Motion to Bifurcate –
Aurora moves to bifurcate trial as to its affirmative defenses of res judicata, collateral estoppel, and statute of limitations pursuant to CCP §§ 597 and 598. In connection with the motion, Aurora requests judicial notice of the recorded trustee’s deed upon sale and of various pleadings, documents, and orders filed in unlawful detainer cases (10U11651 and 11U09775) concerning the Property and in an action filed by Plaintiff (BC474417): the RJN is granted. No opposition was filed.

The objectives of bifurcated trials are to “expedite and simplify the presentation of evidence” (Foreman & Clark Corp. v. Fallon (1971) 3 Cal.3d 875, 888) and “avoidance of the waste of time and money caused by the unnecessary trial of damage questions in cases where the liability issue was resolved against the plaintiff” (Plaza Tulare v. Tradewell Stores, Inc. (1989) 207 Cal.App.3d 522, 524).

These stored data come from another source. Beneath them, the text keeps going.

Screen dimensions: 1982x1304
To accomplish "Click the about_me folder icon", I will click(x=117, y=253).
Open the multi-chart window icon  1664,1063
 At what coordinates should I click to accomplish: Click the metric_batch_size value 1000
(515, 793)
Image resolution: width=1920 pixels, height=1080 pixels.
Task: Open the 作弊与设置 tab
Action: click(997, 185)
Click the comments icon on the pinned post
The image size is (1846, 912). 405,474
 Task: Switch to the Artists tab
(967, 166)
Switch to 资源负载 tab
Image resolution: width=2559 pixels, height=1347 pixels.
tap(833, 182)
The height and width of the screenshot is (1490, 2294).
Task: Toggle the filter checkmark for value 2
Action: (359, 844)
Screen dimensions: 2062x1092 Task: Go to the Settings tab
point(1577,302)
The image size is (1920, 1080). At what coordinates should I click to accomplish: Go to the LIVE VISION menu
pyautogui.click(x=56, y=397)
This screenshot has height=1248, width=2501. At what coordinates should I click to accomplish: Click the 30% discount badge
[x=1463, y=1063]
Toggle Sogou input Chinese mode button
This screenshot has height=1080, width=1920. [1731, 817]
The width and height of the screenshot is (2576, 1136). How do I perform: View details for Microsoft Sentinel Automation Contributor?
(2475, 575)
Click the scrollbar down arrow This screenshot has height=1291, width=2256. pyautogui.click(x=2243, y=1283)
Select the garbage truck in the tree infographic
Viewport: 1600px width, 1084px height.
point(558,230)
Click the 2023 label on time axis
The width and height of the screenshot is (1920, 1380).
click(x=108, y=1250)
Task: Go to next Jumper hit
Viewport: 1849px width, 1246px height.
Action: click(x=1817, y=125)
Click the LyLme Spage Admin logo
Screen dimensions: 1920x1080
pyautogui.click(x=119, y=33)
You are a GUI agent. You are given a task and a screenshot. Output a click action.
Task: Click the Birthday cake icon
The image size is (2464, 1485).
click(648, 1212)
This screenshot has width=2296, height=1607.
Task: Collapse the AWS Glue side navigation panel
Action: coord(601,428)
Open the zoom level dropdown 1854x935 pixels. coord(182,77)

Aurora argues that BC474417 is based on the same primary rights as in Plaintiff’s current action. See, e.g., Bullock v. Philip Morris USA, Inc. (2011) 198 Cal.App.4th 543, 557. Aurora also argues that the two-year statute of limitations (CCP § 335.1; Stavropoulos v. Superior Court (2006) 141 Cal.App.4th 190, 196-97) bars Plaintiff’s action. The determination of these issues may expedite and simplify trial. Therefore, the motion to bifurcate is granted.